On Tuesday, Australia’s Foreign Minister Penny Wong said Canada’s allegations were “concerning,” and that Canberra was monitoring developments and had raised the issue with India.

Derek Grossman, a senior defense analyst at the RAND Corporation, said India may be able simply to wait the issue out.

“If Saudi Arabia’s experience following its murder of Jamal Khashoggi is any guide, India’s best friend is time,” he said, referring to the 2018 killing of a U.S.-based Saudi journalist in Istanbul. “The longer disputes over the incident drag on, the more likely it is that both sides and others will want to move on.”

Some Indian experts said Modi’s confrontational response to the allegations reflects a pattern of hyping separatist threats to consolidate its Hindu nationalist base.

“It is unprecedented, but not entirely unexpected, because of the way this government has held its foreign policy hostage to domestic politics,” said Sushant Singh, a senior fellow at the Centre for Policy Research in India.

Modi has sought to cast India as a rising global power, adept at juggling ties with developing countries and Russia on one hand, and the West on the other.

Singh said the incident would “put India under pressure and it will have to devote a lot of energy to contain that fallout.”

A number of Indian news sites and TV channels ran headlines like “India trashes Canada’s big charge” or referred to India’s “savage reply” to Canada.

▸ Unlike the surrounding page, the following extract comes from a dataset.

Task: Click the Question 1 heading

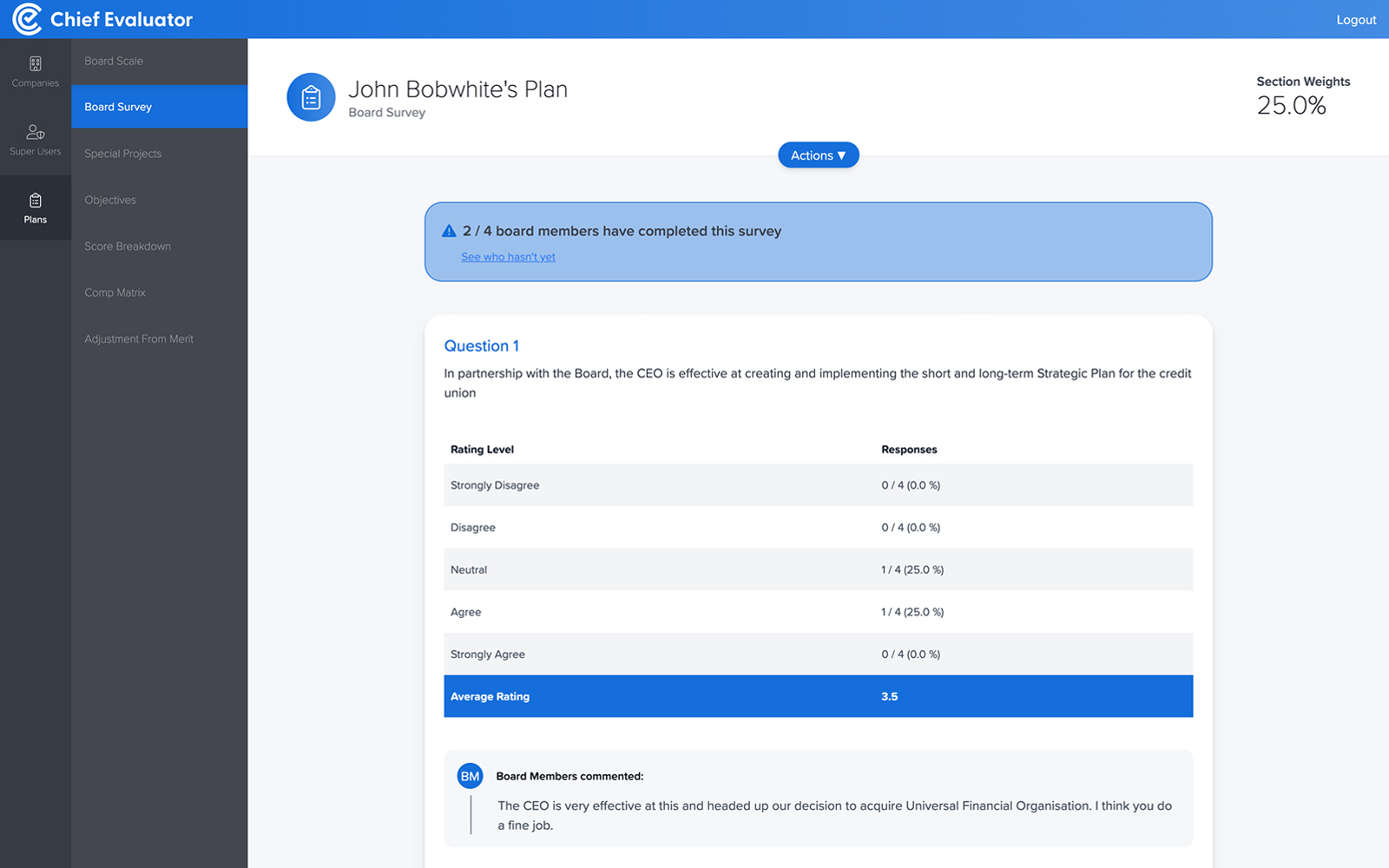Action: 481,345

Social media users criticized Trudeau for not taking India’s separatism concerns seriously.

Some Indian commentators have also been skeptical over the allegations, saying Trudeau didn’t offer hard evidence and suggested he was trying to appeal to Sikh constituencies for political points.

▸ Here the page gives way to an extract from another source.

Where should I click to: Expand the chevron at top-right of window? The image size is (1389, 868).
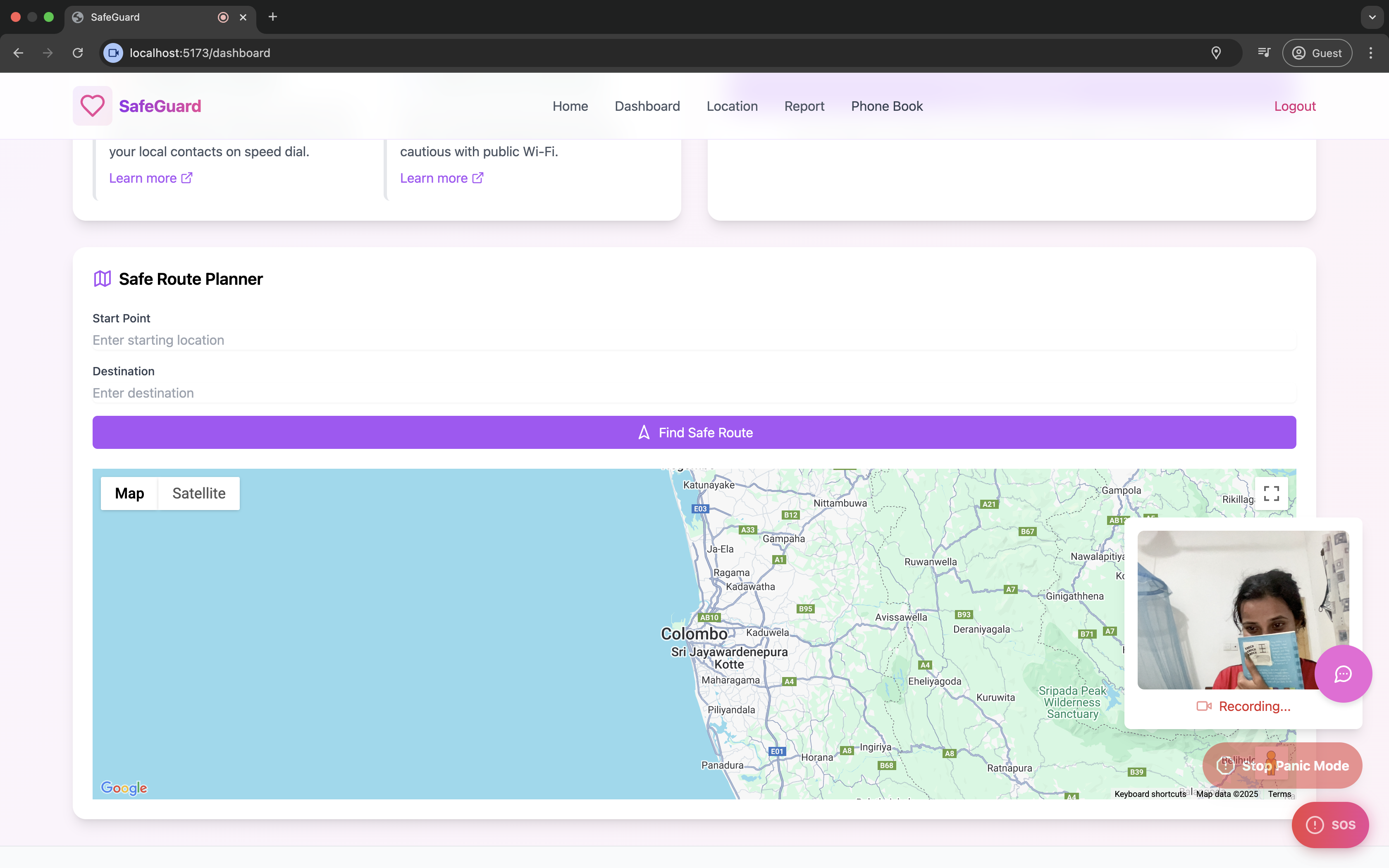1372,17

But to many other Indians, especially students, Canada is more relevant as an attractive destination overseas. In 2022, the country had nearly 300,000 Indian students pursuing higher education.

Prabhjit Singh, a 21-year-old student in New Delhi, said he hoped the strained ties don’t affect the dreams and careers of young Indians like him. “Many people from India go to Canada for study and work — I also want to go there for a better future. I hope peace prevails between the two countries,” he said.